Not the Best Economy, But Not the Worst
TO paraphrase Charles Dickens: This may not be the worst of times, but it surely is not the best, either. Although current economic statistics constitute a mixed bag, it is hard to find support for the Clinton administration's claim that this is the healthiest economy in 30 years. Ironically, the same folks who wouldn't admit that a real economic recovery was under way in 1992 are reluctant to acknowledge that in 1996, that same recovery is now old and tired.
Gross domestic product, the most comprehensive measure of the economy, grew a modest 2 percent in '95. The prevailing forecast for '96 by experienced private forecasters is more anemic - 1.9 percent (even the inflation rate is higher, at 2.3 percent).
In the past, the US economy has experienced far more rapid growth while inflation was held in check. In 1984, GDP grew 6.8 percent, and the GDP deflator (measuring inflation) rose 3.8 percent. In 1966, economic growth was 6.4 percent, and the deflator rose a modest 2.8 percent. Even in 1992, the year of supposedly nonexistent recovery, GDP increased by 2.1 percent (and inflation 3.0 percent). If '92 was not a year to write home about, it's hard to see how '96 is sensationally better.
When we dig below the surface, we find a number of economic concerns.
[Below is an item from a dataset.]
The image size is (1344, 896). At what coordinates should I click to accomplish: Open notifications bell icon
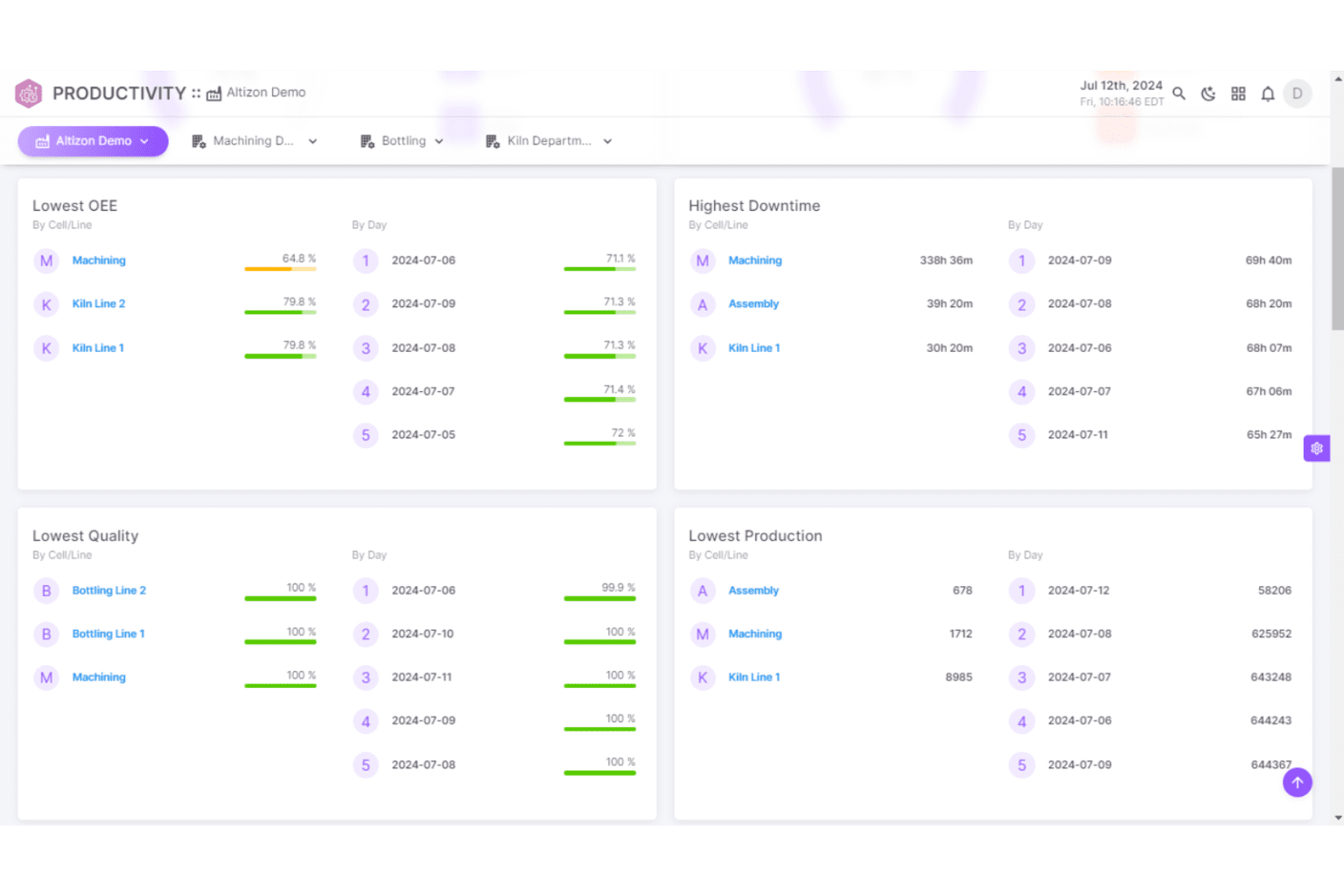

The growth of productivity, a key to rising living standards and international competitiveness, has dipped from 3 percent in 1992 to an average of 2 percent since. Not all sectors of the economy are participating in the recovery. Real farm income is down from $40 billion in '92 to an average of $33 billion more recently. Consumer bankruptcies are hitting new highs.
But again, this isn't the worst of times. Unemployment has been declining, and so has the budget deficit. The economy is neither going down the tube nor is it a candidate for the Guinness Book of World Records. The economy can do much better.
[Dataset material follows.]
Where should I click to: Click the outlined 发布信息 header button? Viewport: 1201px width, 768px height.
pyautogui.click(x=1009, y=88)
The sharp rebound in Southern California - which has offset the painful decline in defense employment - is an especially heartening indicator of our nation's future potentials. This strategic region has been registering rapid increases in jobs in computers, software, entertainment, and biotechnology. This positive development is not a response to public-sector initiatives but to the resourcefulness of the private sector. In retrospect, we should be glad that the pressures for expensive federal defense "conversion" initiatives were in the main ignored.
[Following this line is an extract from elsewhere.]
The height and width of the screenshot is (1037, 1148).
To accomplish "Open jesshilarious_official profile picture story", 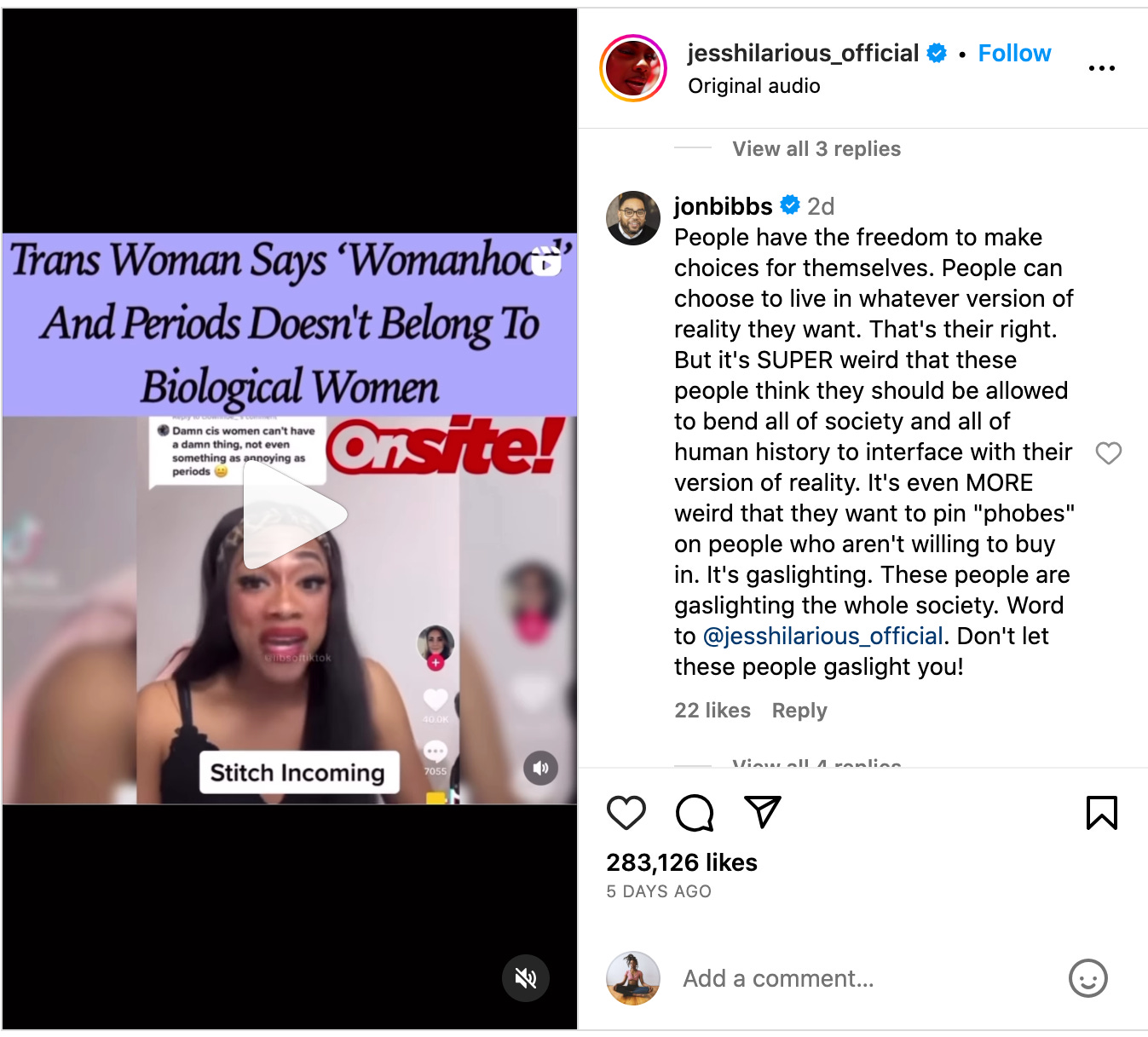I will pos(633,68).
Several policy prescriptions would help achieve a faster rate of economic growth in a constructive manner - that is, increase living standards without arousing the inflationary beast.
Policymakers should take an economic equivalent of the Hippocratic oath: First, do no harm. The US economy will only suffer from brave new government spending programs or tax increases or regulatory expansion. A significant amount of today's unemployment results from the phenomenon of "the discouraged employer" - discouraged from hiring more people by a thicket of byzantine workplace regulations and costly mandates.
My standard advice to policymakers still stands: Don't just stand there, undo something. Economic performance will improve if Congress undoes complicated taxation and burdensome regulation and reduces growth of federal expenditures. Such structural reforms will increase the flow of saving for new investment and encourage creation of new and improved products and production processes. The healthier economy will reduce pressure for new government programs. The result? An economy with greater productive capacity that can grow 3 percent a year or faster - providing a higher level of sustained employment.
Policymakers need to take account of the fact that the United States is part of an increasingly global economy. Isolationism and globalization are simply incompatible. The rapidly growing business-oriented international economy is a source of great actual and potential benefit to American entrepreneurs, workers, and consumers.